SOURCE EXTRACT
--- Start ---
This is a two-day workshop scheduled for Saturday, May 3rd and Sunday, May 4th.


Workshop 5

First Workshop on Requirements Engineering in Open Systems

This Workshop has been cancelled, we apologize for any inconvenience.


Workshop 6

Workshop on Software Variability Management
Peter Knauber, Mannheim University of Applied Sciences, Mannheim, Germany, p.knauber@fh-mannheim.de
Jan Bosch, University of Groningen, Groningen, Netherlands Jan.Bosch@cs.rug.nl
(Organizers' Biographies)

The workshop homepage URL and submission instructions are at: http://se.mm.fh-mannheim.de/Events/2003/ICSE-SVM/index.shtml

Please see the Call For Papers.

In a variety of approaches to software development, software artifacts are used in multiple contexts or for various purposes. The differences lead to so-called variation points in the software artifact. During recent years, the amount of variability that has to be supported by a software artifact is growing considerably and its management is developing as a main challenge during development, usage, and evolution of software artifacts.

So far, variability management is recognized as a crosscutting concept in software engineering that has a key role in various areas but that is poorly understood as an issue in its own right. In different facets, variability management is part of many recent development approaches, including but not limited to object-oriented frameworks, design pattern, domain-oriented languages, generative programming, generic components, domain and requirements analysis, and software product families (also called software product lines).

Successful management of variability in software artifacts leads to better customizable software products that are in turn likely to result in higher market success: in the information systems domain, the products are more easily adaptable to the needs of different user groups; in the embedded systems domain, the software can be more easily configured to work with different hardware and environmental constraints.
--- End ---
EXERCISE REQUIREMENTS
Write out the portion of the workshop listing that begins with "This Workshop has" and runs through "Call For Papers.", word for word.

INFORMATION PROVIDED
--- Start ---
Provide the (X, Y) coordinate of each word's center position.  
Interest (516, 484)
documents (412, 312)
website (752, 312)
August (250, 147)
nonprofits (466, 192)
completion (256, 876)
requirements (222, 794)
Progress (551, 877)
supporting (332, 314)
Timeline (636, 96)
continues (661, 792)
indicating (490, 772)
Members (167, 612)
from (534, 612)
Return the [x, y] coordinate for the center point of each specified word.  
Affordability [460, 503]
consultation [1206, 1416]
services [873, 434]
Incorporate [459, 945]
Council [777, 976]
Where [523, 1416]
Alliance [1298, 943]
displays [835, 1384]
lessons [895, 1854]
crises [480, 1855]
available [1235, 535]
--- End ---
--- Start ---
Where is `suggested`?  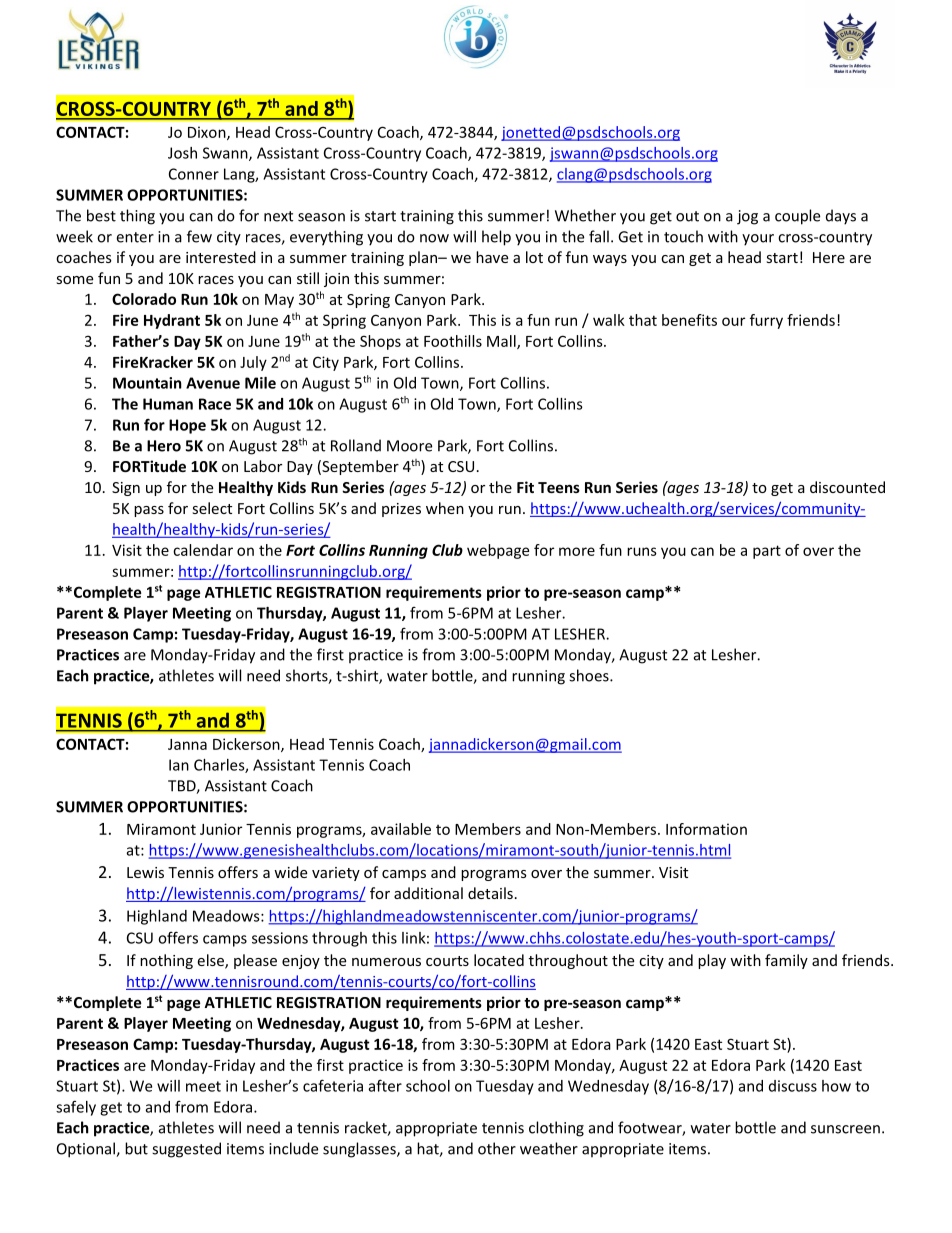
--- End ---
--- Start ---
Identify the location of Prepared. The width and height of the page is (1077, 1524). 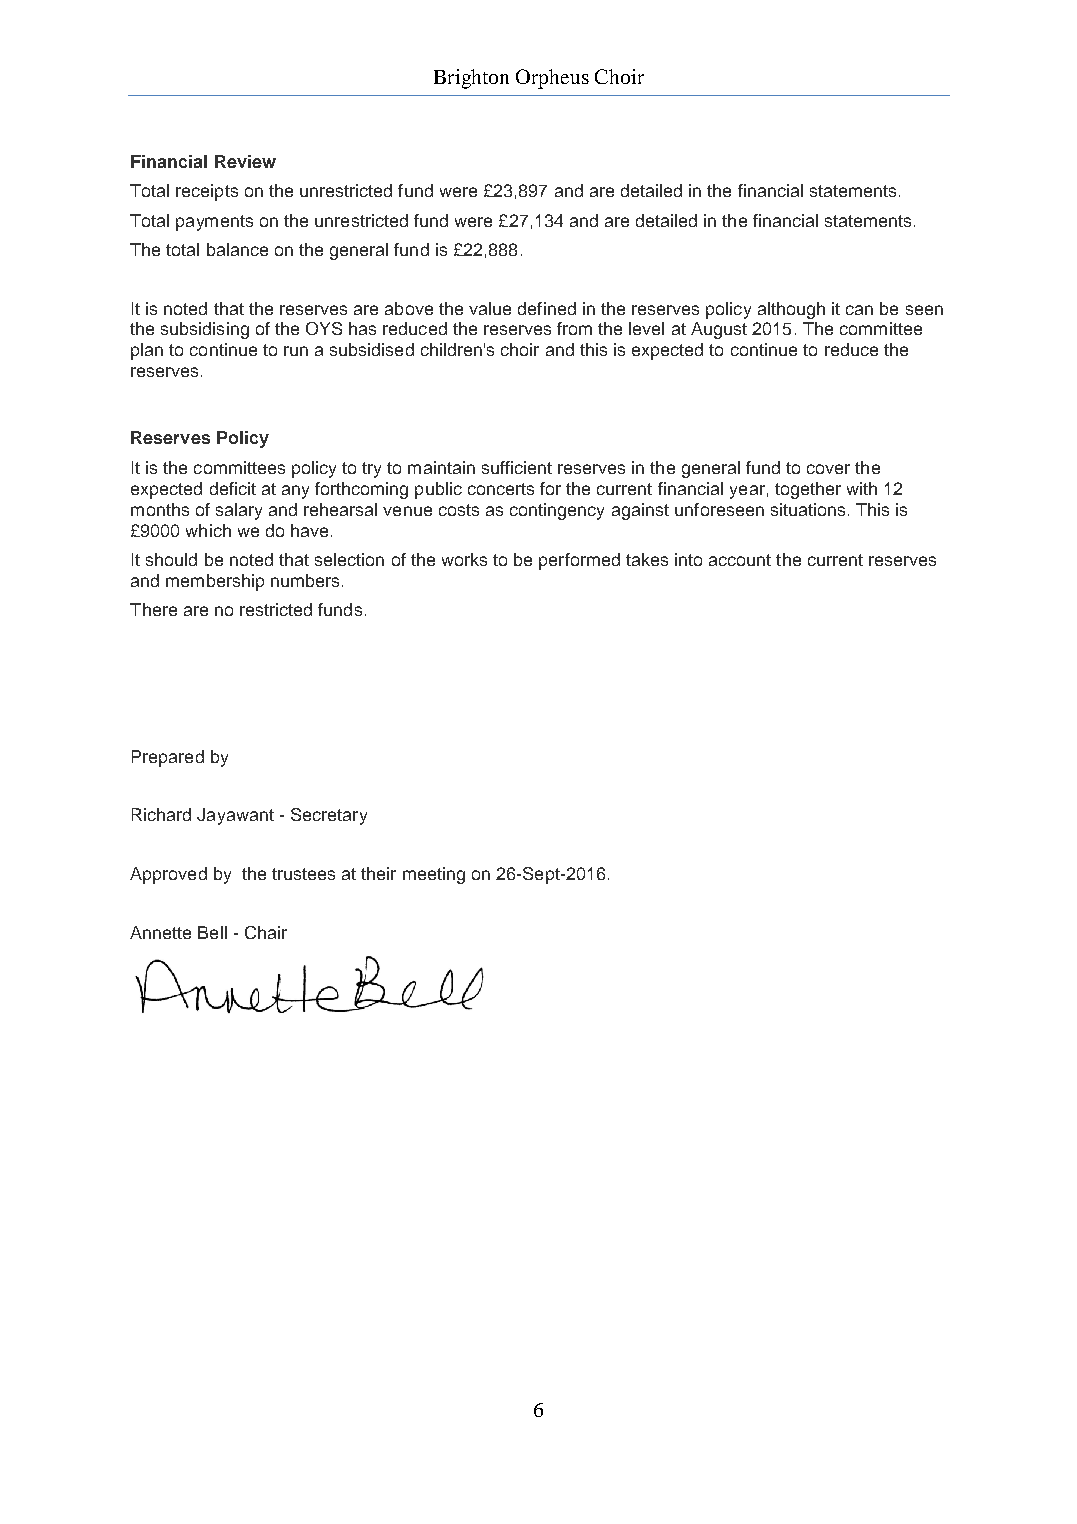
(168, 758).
--- End ---
TASK OUTPUT
This Workshop has been cancelled, we apologize for any inconvenience.


Workshop 6

Workshop on Software Variability Management
Peter Knauber, Mannheim University of Applied Sciences, Mannheim, Germany, p.knauber@fh-mannheim.de
Jan Bosch, University of Groningen, Groningen, Netherlands Jan.Bosch@cs.rug.nl
(Organizers' Biographies)

The workshop homepage URL and submission instructions are at: http://se.mm.fh-mannheim.de/Events/2003/ICSE-SVM/index.shtml

Please see the Call For Papers.